Children’s services publication statement 28 January 2020

Children’s services publication statement 28 January 2020

Children’s services publication statement 28 January 2020

Date of publication:

Tuesday, 28 January, 2020

The Health Information and Quality Authority (HIQA) has today published an inspection report on a children’s residential centre.

HIQA is authorised by the Minister for Children and Youth Affairs under Section 69 of the Child Care Act, 1991 as amended by Section 26 of the Child Care (Amendment) Act 2011, to inspect children’s residential care services provided by the Child and Family Agency (Tusla). HIQA monitors Tusla’s performance against the National Standards for Children’s Residential Centres and reports on its findings to the Minister for Children and Youth Affairs.

An unannounced inspection to a centre located in the Dublin Mid-Leinster region on 26–27 September 2019 found that the centre was a warm and comfortable environment for children. Children were encouraged to participate in decisions about their care, and they said that they could talk freely to the staff team. The children living in the centre at the time of inspection said that they felt safe there most of the time; however, they told inspectors that they did not always feel safe when incidents occurred.

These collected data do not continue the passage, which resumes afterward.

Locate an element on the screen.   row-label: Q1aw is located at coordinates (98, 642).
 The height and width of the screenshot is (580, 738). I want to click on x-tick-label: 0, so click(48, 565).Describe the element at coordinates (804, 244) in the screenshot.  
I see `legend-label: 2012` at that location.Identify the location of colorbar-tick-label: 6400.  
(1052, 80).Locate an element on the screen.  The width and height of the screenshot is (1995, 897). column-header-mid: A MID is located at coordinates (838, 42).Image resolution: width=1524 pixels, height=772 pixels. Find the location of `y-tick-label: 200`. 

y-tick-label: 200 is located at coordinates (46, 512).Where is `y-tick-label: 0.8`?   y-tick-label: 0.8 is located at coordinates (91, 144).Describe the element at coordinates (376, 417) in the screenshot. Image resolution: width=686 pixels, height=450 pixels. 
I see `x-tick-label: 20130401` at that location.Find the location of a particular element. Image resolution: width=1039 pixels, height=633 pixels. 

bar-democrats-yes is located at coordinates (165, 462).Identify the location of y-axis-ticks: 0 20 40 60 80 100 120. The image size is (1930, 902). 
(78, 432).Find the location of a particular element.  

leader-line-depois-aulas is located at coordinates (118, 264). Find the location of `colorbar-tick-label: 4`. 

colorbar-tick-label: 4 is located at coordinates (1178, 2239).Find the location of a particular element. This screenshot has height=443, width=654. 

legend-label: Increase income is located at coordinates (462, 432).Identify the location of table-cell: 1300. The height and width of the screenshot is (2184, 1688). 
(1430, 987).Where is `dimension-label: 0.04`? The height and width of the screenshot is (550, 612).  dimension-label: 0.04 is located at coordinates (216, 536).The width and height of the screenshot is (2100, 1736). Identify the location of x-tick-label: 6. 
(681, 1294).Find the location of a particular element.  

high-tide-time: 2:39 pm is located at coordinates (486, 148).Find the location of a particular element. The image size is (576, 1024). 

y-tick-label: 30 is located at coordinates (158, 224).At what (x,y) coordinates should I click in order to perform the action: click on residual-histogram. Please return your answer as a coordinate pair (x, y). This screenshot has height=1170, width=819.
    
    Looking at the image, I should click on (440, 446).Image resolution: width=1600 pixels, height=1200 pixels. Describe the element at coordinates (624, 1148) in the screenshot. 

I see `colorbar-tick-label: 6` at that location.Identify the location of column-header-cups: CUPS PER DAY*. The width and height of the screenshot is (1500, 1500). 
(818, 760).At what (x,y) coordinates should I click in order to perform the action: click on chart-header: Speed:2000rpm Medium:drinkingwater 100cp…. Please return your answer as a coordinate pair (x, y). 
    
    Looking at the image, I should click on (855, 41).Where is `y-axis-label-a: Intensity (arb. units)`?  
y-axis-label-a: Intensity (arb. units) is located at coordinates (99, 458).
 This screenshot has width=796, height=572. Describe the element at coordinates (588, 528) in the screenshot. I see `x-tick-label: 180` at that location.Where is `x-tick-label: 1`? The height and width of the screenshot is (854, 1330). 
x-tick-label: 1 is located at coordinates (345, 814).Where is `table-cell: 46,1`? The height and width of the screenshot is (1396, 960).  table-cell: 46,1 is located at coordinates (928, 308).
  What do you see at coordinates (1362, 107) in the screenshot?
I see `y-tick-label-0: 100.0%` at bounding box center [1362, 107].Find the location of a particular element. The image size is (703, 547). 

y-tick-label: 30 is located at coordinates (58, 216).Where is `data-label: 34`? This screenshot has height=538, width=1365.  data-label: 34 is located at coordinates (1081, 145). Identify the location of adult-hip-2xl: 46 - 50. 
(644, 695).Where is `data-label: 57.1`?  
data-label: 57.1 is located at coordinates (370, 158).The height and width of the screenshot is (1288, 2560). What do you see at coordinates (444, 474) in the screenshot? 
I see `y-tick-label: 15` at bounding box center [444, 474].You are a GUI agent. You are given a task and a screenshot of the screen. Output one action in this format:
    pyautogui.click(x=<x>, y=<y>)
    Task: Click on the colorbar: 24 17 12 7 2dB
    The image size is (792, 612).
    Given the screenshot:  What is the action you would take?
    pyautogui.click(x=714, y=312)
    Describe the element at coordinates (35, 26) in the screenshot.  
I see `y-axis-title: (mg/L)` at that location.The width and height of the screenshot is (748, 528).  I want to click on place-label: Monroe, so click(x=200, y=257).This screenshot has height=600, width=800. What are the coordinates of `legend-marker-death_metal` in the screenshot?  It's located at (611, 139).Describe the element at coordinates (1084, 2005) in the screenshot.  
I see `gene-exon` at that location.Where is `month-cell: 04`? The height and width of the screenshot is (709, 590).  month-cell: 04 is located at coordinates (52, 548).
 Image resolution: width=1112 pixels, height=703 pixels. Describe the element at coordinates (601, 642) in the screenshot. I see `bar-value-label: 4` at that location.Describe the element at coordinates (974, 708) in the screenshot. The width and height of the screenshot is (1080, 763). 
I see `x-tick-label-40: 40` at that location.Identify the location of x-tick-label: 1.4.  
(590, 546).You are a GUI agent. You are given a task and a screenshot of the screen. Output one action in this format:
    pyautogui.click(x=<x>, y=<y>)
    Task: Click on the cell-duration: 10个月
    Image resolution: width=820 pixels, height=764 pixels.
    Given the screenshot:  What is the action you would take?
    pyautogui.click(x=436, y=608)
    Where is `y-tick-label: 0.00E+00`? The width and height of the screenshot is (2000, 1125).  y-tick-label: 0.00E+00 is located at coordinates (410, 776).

While there were processes in place to ensure the mix of children in the centre was safe, this did not always work effectively, and the mix in the centre earlier in the year had placed some children at risk of peer–to-peer abuse. This was resolved at the time of the inspection.

All of the children had an allocated social worker who visited them; however, child in care reviews were not timely for all children.

There was a stable staff team in this centre who showed commitment to the children they cared for. There were no staff vacancies. Although there were some adequate managerial systems in place, they needed to improve to ensure a consistently safe and effective service was being delivered. For example, the centre was not resourced adequately to ensure children could be safely held when this was necessary. There were systems in place to manage risk; however, they needed to improve to ensure all risks were identified and managed. While there was also an improved system for auditing practice, there were non-compliances which had not been picked up on through practice audits. Furthermore, restrictive practices were in place at the time of inspection which were not known to line managers, and they ceased following the inspection fieldwork.

An action plan response was provided to address the non-compliances identified in this inspection, along with timelines for implementing these actions.